Arnav Kapur can order a pizza just by thinking it. Want pepperoni on top? No problem — he can make that happen without saying a word or lifting a finger.
It probably sounds like something out of science fiction, but it’s as real as the Domino’s pizza that showed up and fed a 60 Minutes crew.
Kapur is currently a Ph.D. candidate at the Massachusetts Institute of Technology Media Lab, an interdisciplinary research lab that advances technology through creative — even outlandish — ideas. Started in the 1980s as an attempt to merge computers and the arts, the Media Lab has now expanded to more than 200 graduate students who are given free rein to dream, design, and engineer their ideas, no matter how far-fetched.
60 Minutes correspondent Scott Pelley and producer Katie Kerbstat met Kapur in 2018 when they visited the Media Lab for a story on the broadcast this week. Kapur’s project, called AlterEgo, is a wearable device that intercepts electrical signals, which the brain normally sends to vocal cords, and it sends that information to a computer.
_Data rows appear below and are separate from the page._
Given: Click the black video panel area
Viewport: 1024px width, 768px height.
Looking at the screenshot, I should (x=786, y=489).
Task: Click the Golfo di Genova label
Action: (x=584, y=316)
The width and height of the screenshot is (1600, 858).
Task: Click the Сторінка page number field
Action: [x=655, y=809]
The device doesn’t capture a user’s private thoughts; users must deliberately activate the device by “internally vocalizing,” which happens when you read in your head or silently talk to yourself.
The computer’s feedback — say, a numeric computation or an online search for the largest city in Bulgaria — gets communicated in the user’s ear.
But when Kapur told the 60 Minutes crew he could use his device to order pizza, they were skeptical.
“We didn’t really believe him,” Kerbstat tells 60 Minutes Overtime. “So we start packing up our gear, and lo and behold, he says, ‘Katie, your pizza’s here.'”
What’s more remarkable is that Kapur has only been working on AlterEgo for one year. “I can’t imagine what this project will look like in another year,” Kerbstat says.
On the 60 Minutes broadcast, Pelley refers to the MIT Media Lab as a “future factory,” and for good reason: Major advances in touchscreen technology, wearable tech, and electronic ink all grew out of Media Lab projects. A 1989 project created a turn-by-turn navigation system called “backseat driver,” predating the GPS found in smartphones today. In 1997, the lab created a digital assistant that responded to verbal commands, a predecessor of Siri and Alexa.
Today in the future factory, professor Hugh Herr is advancing prosthetics technology. Herr’s passion for prosthetics flows from a deeply personal experience; he lost his legs to frostbite at age 17 when a winter storm stranded him during a mountain climbing expedition. After his legs were amputated, he designed prosthetics that enabled him to continue climbing mountains.
“I realized the power of technology to heal, to rehabilitate, and even extend human capability beyond natural, physiological levels,” he tells Pelley on the broadcast.
Herr showed Pelley one of his projects intended to boost the capability of able-bodied people. It’s a foot and ankle exoskeleton that essentially adds “muscles” to the leg. Herr envisions a future in which people wear the device to help power walking, running, and jumping. In the video above, Pelley takes it for a test walk on a treadmill.
“The feeling of the exoskeleton that I was wearing is a little bit hard to describe,” he says. “It’s almost like something is kicking me in the heels… It’s just propelling my feet forward: left, right, left, right. They’re going faster, if you will, than I am mentally.”
The exoskeleton is currently hooked up to a computer, but Herr hopes to make it self-contained and commercially viable in the coming years. Given the Media Lab’s track record for advancing technology, it’s possible Herr’s device will show up on running tracks in years to come.
“We get to think about the future,” Herr tells Pelley on the broadcast. ‘What does the world look like, 10 years, 20 years, 30 years? What should it look like? You know, the best way to predict the future is to invent it.”
Researchers at the Media Lab continue to make advances. Kapur’s headset that allowed him to surf the internet with his mind is now the size of a Band-Aid. Herr has helped more amputees and Caleb Harper’s food computers are growing disease-fighting herbs.